| Provided data |

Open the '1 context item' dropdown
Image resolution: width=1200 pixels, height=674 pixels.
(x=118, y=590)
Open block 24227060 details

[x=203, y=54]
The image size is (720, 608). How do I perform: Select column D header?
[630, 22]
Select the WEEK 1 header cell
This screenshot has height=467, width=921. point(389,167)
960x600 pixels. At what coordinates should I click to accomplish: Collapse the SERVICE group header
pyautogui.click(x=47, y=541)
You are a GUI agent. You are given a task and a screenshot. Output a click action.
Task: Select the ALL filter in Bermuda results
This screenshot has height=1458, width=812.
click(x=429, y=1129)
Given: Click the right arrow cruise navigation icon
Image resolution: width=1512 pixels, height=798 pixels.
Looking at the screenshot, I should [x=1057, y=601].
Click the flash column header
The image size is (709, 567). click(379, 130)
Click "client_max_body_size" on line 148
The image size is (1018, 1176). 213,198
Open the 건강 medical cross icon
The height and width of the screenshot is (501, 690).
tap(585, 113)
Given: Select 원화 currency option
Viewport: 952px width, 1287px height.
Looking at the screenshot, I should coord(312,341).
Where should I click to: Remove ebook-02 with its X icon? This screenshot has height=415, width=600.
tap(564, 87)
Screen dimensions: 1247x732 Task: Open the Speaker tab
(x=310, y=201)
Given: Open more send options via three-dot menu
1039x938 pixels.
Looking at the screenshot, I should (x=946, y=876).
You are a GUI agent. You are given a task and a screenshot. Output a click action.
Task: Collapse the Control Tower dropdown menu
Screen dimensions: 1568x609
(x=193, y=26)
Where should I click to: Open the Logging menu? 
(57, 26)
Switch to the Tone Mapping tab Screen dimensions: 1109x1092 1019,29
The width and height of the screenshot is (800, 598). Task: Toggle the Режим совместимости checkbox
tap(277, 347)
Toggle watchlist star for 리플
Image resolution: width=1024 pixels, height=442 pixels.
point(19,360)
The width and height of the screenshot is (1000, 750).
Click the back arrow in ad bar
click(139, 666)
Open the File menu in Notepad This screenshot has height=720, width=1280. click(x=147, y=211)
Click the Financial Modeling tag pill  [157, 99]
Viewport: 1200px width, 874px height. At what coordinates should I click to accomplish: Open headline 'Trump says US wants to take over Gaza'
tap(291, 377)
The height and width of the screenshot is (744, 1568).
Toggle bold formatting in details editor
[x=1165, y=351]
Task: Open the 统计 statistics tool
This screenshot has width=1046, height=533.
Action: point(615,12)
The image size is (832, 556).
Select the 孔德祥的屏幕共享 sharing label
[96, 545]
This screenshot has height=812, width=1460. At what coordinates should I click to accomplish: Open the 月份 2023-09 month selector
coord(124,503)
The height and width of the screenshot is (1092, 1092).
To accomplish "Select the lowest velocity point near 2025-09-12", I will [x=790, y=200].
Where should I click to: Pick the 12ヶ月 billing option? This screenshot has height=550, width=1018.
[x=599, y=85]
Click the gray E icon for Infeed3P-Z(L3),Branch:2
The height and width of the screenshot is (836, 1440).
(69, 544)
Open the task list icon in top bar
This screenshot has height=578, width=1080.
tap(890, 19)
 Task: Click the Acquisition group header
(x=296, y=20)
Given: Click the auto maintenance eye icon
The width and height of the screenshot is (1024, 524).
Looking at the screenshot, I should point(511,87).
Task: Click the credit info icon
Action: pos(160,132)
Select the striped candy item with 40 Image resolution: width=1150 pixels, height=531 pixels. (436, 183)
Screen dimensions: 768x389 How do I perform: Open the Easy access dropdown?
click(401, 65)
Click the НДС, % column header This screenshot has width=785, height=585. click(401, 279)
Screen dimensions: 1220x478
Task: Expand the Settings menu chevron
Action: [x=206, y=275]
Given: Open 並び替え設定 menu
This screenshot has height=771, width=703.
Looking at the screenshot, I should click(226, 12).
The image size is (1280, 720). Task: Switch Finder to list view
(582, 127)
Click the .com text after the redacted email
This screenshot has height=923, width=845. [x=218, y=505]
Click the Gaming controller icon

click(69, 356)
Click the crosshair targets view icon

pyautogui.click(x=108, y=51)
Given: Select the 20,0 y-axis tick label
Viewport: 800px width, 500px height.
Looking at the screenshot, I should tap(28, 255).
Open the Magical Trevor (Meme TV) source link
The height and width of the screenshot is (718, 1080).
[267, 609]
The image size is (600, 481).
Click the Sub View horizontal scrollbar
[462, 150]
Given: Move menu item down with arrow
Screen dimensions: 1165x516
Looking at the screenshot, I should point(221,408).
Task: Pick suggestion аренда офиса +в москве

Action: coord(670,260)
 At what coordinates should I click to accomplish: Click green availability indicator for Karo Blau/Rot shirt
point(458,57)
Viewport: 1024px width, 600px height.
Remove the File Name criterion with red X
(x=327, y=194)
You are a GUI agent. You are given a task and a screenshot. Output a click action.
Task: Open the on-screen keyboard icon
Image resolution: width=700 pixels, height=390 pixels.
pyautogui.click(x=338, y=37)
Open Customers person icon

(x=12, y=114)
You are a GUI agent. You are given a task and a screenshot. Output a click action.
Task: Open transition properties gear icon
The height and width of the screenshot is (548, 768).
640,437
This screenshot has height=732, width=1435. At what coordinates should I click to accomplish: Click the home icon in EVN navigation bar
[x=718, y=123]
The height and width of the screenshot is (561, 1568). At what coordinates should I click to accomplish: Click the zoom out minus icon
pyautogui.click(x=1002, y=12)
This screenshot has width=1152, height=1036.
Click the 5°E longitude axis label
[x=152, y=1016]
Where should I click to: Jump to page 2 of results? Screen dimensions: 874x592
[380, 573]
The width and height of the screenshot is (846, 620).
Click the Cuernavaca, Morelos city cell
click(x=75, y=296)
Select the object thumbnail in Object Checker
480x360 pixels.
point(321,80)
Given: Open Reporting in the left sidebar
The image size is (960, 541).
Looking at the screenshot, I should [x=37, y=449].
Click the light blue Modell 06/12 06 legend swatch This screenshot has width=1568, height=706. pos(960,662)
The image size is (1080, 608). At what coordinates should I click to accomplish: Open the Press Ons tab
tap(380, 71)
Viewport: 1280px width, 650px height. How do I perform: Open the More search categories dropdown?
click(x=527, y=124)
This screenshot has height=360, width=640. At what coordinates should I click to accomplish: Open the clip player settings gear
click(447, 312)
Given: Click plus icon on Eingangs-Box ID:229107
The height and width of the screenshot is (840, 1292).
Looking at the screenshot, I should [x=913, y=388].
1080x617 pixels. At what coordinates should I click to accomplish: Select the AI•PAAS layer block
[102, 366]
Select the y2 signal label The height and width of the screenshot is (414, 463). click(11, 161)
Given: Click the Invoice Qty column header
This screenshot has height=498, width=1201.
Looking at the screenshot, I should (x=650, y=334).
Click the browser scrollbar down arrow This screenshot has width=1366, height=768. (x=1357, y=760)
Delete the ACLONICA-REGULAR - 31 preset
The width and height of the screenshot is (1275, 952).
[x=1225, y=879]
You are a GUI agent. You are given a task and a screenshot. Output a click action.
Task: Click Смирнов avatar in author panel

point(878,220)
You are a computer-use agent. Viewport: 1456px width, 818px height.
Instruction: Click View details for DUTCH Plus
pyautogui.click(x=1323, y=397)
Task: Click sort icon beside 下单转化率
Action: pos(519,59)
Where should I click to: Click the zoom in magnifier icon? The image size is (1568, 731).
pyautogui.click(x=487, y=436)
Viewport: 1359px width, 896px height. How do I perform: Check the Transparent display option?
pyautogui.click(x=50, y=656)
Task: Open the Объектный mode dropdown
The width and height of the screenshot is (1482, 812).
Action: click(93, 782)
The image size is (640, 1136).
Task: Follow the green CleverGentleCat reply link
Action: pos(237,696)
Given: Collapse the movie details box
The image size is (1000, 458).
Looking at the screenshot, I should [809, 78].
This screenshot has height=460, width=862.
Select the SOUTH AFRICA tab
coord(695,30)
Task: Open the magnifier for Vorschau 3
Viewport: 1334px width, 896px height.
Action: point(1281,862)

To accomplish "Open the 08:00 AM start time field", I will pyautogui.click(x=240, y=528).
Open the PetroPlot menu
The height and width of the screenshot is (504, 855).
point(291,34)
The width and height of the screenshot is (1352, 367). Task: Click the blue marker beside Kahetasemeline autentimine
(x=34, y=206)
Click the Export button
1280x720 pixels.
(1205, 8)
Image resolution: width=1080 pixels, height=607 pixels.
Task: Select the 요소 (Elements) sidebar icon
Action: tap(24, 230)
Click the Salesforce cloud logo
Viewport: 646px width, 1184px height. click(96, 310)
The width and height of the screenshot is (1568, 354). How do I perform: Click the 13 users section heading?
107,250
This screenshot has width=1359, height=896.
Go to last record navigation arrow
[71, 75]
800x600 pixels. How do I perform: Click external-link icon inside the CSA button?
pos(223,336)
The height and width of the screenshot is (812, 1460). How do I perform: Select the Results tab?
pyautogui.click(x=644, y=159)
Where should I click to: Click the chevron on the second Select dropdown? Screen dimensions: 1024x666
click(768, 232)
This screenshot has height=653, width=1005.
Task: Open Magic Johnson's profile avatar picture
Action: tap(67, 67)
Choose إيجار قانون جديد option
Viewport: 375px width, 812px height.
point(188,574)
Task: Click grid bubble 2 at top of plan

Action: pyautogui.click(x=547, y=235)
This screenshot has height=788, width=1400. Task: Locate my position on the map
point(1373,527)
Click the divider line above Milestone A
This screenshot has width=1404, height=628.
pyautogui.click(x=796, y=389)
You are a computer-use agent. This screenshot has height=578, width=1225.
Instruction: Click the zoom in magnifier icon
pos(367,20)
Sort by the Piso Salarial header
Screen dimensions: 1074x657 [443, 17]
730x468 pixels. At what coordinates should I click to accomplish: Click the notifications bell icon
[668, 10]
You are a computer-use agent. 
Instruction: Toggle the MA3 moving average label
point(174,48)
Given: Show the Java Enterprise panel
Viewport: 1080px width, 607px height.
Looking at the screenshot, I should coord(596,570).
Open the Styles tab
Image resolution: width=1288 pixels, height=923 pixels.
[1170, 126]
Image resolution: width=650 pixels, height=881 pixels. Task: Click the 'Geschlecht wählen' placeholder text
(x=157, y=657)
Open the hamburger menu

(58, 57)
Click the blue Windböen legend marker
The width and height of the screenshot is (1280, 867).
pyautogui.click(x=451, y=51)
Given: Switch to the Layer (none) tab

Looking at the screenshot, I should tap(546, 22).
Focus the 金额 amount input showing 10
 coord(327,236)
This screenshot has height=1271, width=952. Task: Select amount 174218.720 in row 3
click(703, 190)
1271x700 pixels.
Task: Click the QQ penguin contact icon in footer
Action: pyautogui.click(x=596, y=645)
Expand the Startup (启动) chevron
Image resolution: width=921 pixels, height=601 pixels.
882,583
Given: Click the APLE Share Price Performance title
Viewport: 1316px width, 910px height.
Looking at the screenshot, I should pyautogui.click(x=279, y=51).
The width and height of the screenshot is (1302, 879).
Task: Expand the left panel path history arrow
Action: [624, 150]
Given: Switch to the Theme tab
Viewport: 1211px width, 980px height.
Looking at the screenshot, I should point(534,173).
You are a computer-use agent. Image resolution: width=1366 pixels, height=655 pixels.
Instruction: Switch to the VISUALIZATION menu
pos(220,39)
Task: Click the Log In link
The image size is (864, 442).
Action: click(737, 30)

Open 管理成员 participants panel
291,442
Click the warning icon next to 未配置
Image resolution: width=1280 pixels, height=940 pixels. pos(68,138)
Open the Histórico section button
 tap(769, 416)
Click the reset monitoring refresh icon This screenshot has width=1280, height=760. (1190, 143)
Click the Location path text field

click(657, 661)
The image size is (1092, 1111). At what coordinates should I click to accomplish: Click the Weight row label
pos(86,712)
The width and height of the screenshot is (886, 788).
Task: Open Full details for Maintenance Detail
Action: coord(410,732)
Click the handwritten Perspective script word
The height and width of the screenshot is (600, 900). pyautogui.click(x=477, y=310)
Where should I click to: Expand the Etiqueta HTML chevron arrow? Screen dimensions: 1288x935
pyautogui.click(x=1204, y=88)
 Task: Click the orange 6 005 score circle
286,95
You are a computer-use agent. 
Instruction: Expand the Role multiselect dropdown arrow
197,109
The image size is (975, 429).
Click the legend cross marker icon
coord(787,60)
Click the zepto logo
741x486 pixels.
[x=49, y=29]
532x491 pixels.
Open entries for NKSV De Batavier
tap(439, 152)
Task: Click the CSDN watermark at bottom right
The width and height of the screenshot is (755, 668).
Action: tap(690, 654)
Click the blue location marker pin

| What you should do |
Using the material above, return each line in which the word "item" occurs.

| Solution |
Open the '1 context item' dropdown
Select the striped candy item with 40 Image resolution: width=1150 pixels, height=531 pixels. (436, 183)
Given: Move menu item down with arrow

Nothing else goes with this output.